I have doubts, based on some small (but not systematic, elaborate or conclusive at any metric) numerical experiments and the paper that I shared before, that the cream de la cream explicit Runge-Kutta methods y'all provide such as Tsit5 and Dopri5 would be as good for the said non-stiff quantum problems as implicit Adams. Or, KenCarp4 would be as good as BDF for stiff problems. Maybe I am wrong. I will need to use them on some important unit tests to make sure that I do not get non-physical results. I will get back to you.
Thank you @sriharikrishna for the MWE! That's really useful. I'm going to tag @randl as our resident complex autodiff expert. Any thoughts?
Other than that, thank you @onurdanaci for your write-up above! I'd like it if Diffrax could be useful to you regardless :)
@sriharikrishna
Isn't the mismatch since, in the first case, you calculate the gradient with respect to a real parameter, which is automatically real, and in the second case, the gradient is with respect to a complex parameter, thus it also has an imaginary part?

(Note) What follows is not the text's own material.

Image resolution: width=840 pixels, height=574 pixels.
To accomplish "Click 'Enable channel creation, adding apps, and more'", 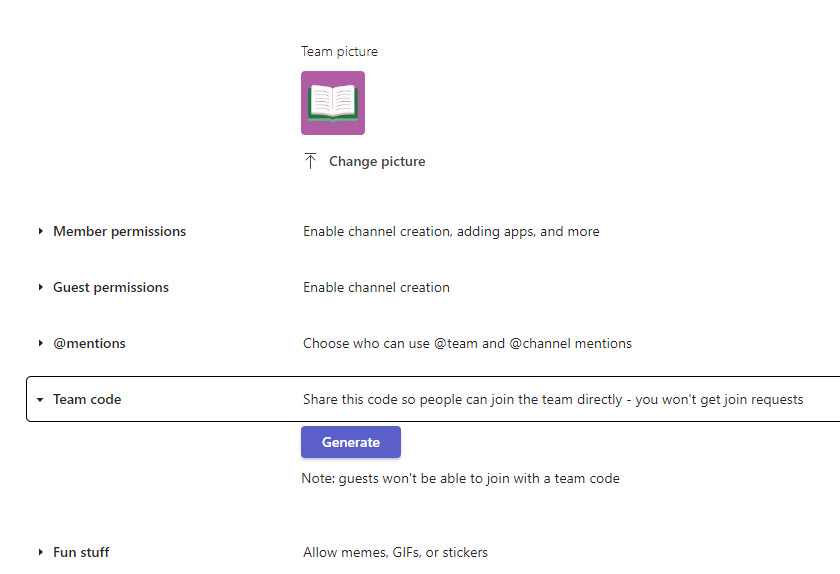I will (x=451, y=231).
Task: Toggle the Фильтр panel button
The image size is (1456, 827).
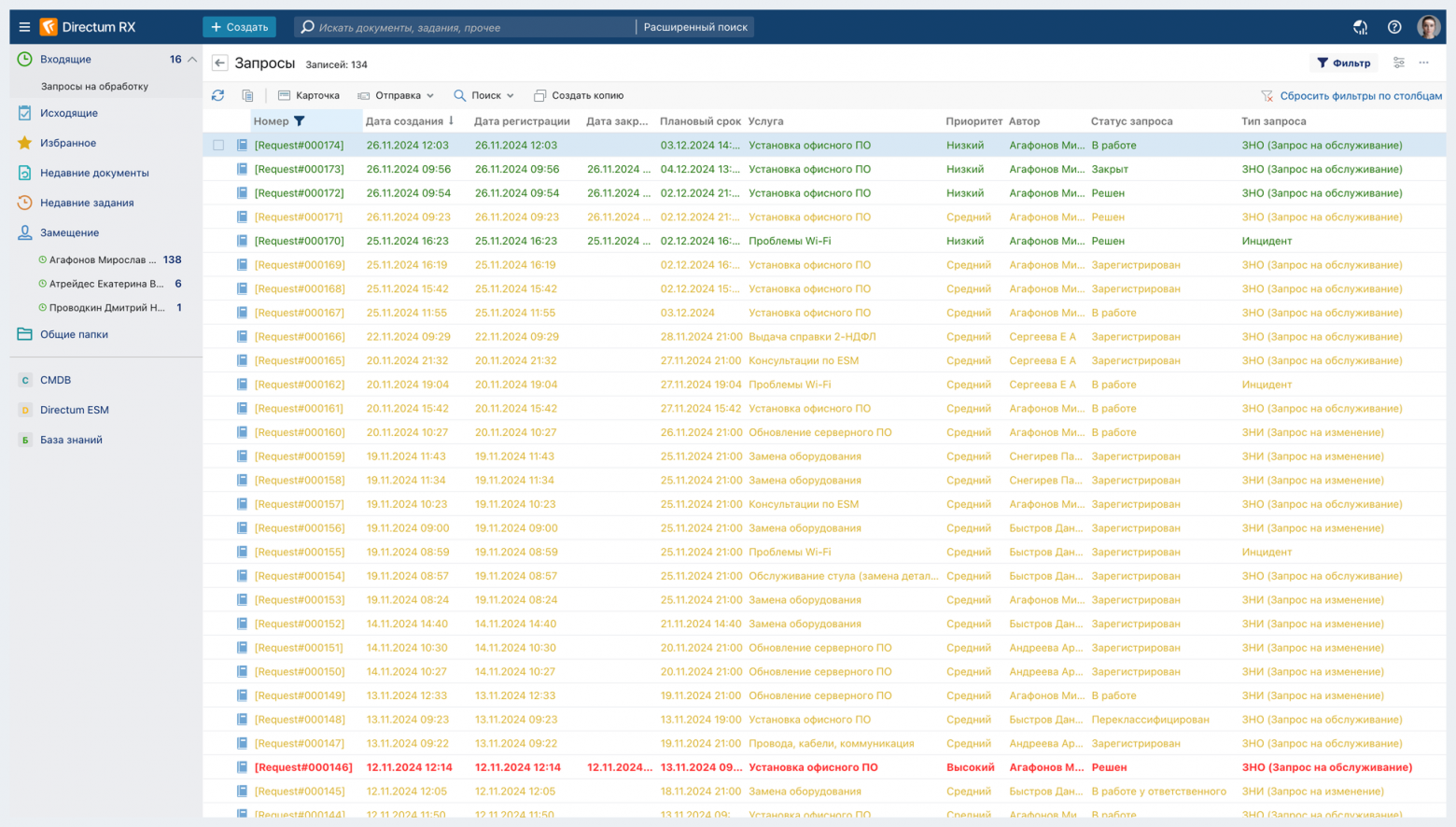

I've tried running check_grads for a function equivalent to yours:
@pytest.mark.parametrize(
"solver",
[
diffrax.Tsit5(),
],
)
def test_grad_complex(solver):
def ode_fn(t, y, B):
return jnp.matmul(B[0], y)
term = ODETerm(ode_fn)
@partial(jax.jit)
def driver(pt, ang):
# Create y0 from params
time = pt * jnp.pi
cos = jnp.cos(time / 2)
sin = jnp.sin(time / 2)
axis_angle = ang * jnp.pi
KET_0 = jnp.array([1, 0], dtype=jnp.complex128) # |0>, spin up
KET_1 = jnp.array([0, 1], dtype=jnp.complex128) # |1>, spin down
y0 = cos * KET_1 - 1j * jnp.exp(-1j * axis_angle) * sin * KET_0
jax.debug.print("{y0}",y0=y0)
A = jnp.array([[0 - 1j, 1.0 + 2j],
[- 100.0 + 3j, 0 + 4j]], dtype=jnp.complex128)
solver_args = dict(t0=0.0, t1=time.real, dt0=0.2, y0=y0, args=(A,))
# # Required for forward mode only
# if use_direct == True:
solver_args |= dict(adjoint=diffrax.DirectAdjoint())
# Evolve y0. Time is influenced by params
solution = diffrax.diffeqsolve(term, solver, **solver_args)
return solution.ys[0]
# check_grads(driver, (0.5,0.4), order=2, modes=["fwd"])
check_grads(driver, (0.5+0.j,0.4+0.j), order=2, modes=["rev"], atol=1e15)
Up to the fact that absolute differences are huge in rev case, I couldn't see a fail. If you could point out the mismatch vs numerical gradients (alternatively, there may be bug in the solver itself, which makes both analytic and numeric gradients wrong), that'd be helpful.